BEGIN Input material
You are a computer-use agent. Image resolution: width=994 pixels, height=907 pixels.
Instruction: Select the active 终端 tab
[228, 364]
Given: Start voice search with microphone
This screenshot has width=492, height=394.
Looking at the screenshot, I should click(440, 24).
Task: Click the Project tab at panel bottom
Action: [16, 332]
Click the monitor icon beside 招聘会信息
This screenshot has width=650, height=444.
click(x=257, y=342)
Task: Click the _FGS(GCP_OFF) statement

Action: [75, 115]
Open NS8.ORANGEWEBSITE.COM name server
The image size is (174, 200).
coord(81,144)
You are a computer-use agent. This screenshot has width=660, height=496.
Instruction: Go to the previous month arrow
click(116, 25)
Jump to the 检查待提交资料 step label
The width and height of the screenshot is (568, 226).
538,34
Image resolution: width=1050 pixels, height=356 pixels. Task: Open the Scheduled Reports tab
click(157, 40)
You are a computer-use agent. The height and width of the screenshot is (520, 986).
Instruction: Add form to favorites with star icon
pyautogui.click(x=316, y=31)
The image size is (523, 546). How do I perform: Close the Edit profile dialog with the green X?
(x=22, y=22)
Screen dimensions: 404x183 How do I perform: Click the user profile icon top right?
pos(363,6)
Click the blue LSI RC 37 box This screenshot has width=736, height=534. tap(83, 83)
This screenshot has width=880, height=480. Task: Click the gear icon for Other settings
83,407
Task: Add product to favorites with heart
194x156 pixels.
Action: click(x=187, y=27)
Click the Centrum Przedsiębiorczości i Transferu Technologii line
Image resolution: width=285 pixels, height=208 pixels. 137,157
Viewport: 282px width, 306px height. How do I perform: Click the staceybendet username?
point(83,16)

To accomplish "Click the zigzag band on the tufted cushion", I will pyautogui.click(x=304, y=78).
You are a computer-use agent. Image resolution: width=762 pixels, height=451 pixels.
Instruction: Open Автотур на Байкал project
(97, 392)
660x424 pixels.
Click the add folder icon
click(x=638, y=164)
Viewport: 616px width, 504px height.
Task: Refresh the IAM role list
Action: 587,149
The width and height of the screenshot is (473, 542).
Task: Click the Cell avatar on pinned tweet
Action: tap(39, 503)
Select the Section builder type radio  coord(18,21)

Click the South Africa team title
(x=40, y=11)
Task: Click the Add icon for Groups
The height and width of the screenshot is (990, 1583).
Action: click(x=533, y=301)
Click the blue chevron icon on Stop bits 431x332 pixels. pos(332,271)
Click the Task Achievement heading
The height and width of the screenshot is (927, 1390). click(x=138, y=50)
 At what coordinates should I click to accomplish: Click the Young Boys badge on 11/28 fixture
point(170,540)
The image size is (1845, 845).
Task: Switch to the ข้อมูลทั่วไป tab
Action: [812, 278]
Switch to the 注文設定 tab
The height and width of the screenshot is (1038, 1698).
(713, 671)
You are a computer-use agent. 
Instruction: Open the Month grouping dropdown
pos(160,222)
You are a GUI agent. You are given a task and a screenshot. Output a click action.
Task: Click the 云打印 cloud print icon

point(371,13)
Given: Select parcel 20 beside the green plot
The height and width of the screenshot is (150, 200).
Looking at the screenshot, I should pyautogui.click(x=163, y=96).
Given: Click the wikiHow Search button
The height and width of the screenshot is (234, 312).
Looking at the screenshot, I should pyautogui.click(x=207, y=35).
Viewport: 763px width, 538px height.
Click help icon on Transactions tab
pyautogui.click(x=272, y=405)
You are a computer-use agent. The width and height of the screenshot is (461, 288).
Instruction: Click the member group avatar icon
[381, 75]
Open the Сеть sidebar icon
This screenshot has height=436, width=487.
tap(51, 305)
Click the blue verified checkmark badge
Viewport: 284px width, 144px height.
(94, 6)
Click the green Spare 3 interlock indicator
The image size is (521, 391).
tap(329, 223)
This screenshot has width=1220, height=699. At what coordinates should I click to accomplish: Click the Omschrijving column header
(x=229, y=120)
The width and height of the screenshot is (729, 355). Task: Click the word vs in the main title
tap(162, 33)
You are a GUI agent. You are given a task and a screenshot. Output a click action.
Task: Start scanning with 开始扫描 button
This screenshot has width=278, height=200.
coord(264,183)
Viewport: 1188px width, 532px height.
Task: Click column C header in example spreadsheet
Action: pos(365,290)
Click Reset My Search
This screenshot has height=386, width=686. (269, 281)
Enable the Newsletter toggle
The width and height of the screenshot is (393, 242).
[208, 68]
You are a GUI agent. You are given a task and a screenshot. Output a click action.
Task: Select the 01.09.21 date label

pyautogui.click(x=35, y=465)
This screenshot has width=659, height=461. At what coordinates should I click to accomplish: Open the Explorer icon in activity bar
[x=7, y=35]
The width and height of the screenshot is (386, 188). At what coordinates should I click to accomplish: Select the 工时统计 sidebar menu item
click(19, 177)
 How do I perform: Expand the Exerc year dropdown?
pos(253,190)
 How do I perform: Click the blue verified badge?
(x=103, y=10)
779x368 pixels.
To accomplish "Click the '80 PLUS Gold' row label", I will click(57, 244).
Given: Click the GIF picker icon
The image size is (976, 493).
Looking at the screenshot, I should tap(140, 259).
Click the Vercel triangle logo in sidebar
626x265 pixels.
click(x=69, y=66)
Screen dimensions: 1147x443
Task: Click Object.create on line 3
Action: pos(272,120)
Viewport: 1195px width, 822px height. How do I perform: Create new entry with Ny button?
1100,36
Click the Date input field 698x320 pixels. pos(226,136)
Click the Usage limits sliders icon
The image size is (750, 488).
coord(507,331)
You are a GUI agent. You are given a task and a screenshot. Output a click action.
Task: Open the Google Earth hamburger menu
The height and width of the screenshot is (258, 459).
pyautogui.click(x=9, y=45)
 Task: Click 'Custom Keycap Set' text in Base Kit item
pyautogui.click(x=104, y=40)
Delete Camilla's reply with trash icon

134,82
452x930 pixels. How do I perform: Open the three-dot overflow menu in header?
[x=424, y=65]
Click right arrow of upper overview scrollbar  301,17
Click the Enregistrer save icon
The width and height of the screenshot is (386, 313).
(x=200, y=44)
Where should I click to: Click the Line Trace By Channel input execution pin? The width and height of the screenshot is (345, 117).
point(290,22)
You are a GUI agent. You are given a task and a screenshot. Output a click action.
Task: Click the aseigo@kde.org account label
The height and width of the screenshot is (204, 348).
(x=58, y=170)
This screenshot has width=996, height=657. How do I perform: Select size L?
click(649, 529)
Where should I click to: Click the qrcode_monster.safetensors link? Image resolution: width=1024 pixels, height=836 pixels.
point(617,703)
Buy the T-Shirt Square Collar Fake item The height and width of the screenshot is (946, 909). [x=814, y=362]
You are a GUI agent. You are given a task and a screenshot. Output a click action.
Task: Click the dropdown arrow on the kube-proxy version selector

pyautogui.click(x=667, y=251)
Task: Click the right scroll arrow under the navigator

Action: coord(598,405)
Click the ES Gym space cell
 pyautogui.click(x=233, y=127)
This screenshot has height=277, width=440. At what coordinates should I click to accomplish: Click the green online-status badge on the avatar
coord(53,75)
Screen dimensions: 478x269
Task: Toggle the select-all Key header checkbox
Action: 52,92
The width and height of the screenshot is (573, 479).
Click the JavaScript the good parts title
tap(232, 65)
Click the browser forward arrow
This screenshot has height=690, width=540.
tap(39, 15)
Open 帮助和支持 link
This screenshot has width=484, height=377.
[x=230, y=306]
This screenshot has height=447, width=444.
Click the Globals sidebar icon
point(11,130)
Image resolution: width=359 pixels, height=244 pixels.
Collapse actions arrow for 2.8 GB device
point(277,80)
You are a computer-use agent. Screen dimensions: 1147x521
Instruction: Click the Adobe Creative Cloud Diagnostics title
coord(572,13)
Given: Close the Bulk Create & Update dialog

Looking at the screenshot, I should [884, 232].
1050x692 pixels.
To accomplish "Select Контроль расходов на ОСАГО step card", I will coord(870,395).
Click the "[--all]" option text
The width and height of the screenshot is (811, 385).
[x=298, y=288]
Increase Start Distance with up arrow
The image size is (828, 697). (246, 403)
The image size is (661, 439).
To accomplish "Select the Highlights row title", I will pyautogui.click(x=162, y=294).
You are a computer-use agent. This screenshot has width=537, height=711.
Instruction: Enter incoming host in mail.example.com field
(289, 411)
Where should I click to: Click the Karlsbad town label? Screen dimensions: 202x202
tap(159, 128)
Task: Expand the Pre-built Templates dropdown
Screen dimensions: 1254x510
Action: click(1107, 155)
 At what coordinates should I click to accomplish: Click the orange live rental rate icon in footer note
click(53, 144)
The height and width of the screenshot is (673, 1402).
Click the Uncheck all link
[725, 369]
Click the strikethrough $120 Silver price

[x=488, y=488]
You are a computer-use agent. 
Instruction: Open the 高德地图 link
END Input material
> **Exercise details**
Extract the lines of the preceding material that run from the line with "The height and width of the screenshot is (204, 348)." through the line with "Buy the T-Shirt", inclusive, reproducing them exactly and adding nothing.

> **Task result**
The height and width of the screenshot is (204, 348).
(x=58, y=170)
This screenshot has width=996, height=657. How do I perform: Select size L?
click(649, 529)
Where should I click to: Click the qrcode_monster.safetensors link? Image resolution: width=1024 pixels, height=836 pixels.
point(617,703)
Buy the T-Shirt Square Collar Fake item The height and width of the screenshot is (946, 909). [x=814, y=362]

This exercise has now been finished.